TASK OBJECTIVE →
Find every line in the entries that holds the string "will" and report it.

Collected data entries →
┄┄┄┄┄┄┄┄┄┄┄┄┄┄┄┄┄┄┄┄

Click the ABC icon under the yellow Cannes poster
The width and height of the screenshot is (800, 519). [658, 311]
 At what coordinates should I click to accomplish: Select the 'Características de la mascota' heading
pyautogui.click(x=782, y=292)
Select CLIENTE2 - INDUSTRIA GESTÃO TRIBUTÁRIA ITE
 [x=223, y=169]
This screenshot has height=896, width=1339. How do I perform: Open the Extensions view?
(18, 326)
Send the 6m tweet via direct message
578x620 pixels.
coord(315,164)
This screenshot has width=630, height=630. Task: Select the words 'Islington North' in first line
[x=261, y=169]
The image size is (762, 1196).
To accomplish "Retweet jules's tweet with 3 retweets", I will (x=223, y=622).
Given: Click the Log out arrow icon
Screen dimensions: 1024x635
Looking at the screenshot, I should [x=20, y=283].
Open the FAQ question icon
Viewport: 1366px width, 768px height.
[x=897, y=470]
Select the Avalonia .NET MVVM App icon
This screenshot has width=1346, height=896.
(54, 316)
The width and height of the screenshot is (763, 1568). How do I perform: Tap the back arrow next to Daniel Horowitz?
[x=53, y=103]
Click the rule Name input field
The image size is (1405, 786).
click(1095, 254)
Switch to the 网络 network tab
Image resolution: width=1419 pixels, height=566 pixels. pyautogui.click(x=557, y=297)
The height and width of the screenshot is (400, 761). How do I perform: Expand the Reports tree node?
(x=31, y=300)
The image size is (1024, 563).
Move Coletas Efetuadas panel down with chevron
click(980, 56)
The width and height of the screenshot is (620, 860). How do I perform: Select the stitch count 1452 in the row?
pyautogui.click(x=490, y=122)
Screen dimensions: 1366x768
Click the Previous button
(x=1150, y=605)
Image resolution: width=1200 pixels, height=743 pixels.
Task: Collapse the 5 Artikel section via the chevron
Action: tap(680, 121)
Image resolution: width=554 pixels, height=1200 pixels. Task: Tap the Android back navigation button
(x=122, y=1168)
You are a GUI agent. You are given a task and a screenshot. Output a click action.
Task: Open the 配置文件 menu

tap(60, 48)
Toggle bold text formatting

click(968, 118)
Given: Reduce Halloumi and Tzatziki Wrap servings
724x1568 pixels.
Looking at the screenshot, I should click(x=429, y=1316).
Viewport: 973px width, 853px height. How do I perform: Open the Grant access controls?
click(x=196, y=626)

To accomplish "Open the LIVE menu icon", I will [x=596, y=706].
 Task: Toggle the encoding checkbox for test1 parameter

┄┄┄┄┄┄┄┄┄┄┄┄┄┄┄┄┄┄┄┄

THE ANSWER →
To accomplish "Retweet jules's tweet with 3 retweets", I will (x=223, y=622).
To accomplish "Open the LIVE menu icon", I will [x=596, y=706].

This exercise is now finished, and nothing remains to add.